**SET TASK:**
Return the passage of the pulley-and-block problem that starts at "Total length of" and ends at "block $A$ be $x_A$.", copied word for word.

**TEXT PASSAGE:**
<<<<

Question

Find the value of acceleration of block $B$ (in ${\text{m/s}}^2$) for the system shown in figure. Take $g=10{\text{m/s}}^2$.

• A. $\frac{15}{2}{\text{m/s}}^2$
• B. $\frac{5}{2}{\text{m/s}}^2$
• C. $8{\text{m/s}}^2$
• D. $\frac{25}{2}{\text{m/s}}^2$

Answer 1

The correct option is A $\frac{15}{2}{\text{m/s}}^2$

Total length of string $\left(l\right)$ will remain constant. Let the length of the string between block $B$ and pulley attached to block $A$ be $x_A$.


$\therefore l=x_B+3x_A...\left(i\right)$
where $l$ represents total string length at the level of the pulley attached to $A$.

>>>>

**PROVIDED RECORDS:**
<<<<

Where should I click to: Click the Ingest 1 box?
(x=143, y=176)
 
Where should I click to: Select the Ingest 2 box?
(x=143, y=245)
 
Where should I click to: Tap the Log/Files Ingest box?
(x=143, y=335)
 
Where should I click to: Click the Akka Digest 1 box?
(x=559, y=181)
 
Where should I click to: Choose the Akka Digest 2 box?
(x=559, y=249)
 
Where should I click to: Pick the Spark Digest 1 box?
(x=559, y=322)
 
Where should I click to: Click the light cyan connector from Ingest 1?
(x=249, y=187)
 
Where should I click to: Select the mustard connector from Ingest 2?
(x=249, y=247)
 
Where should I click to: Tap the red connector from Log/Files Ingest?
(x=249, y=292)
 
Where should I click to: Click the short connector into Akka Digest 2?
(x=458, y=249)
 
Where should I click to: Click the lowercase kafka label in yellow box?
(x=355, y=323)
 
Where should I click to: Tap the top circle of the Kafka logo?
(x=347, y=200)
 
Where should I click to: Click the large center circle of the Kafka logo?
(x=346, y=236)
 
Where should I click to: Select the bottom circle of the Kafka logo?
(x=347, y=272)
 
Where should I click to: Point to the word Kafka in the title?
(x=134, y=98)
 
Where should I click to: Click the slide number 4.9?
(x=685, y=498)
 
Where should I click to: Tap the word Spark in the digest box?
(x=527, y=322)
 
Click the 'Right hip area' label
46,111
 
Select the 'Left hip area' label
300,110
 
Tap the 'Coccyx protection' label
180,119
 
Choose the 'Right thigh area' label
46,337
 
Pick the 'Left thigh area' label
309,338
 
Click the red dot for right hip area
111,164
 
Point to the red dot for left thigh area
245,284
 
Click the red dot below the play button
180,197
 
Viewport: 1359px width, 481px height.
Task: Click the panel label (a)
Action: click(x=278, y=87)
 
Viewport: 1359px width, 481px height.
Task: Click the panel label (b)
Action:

>>>>

**EXERCISE ANSWER:**
Total length of string $\left(l\right)$ will remain constant. Let the length of the string between block $B$ and pulley attached to block $A$ be $x_A$.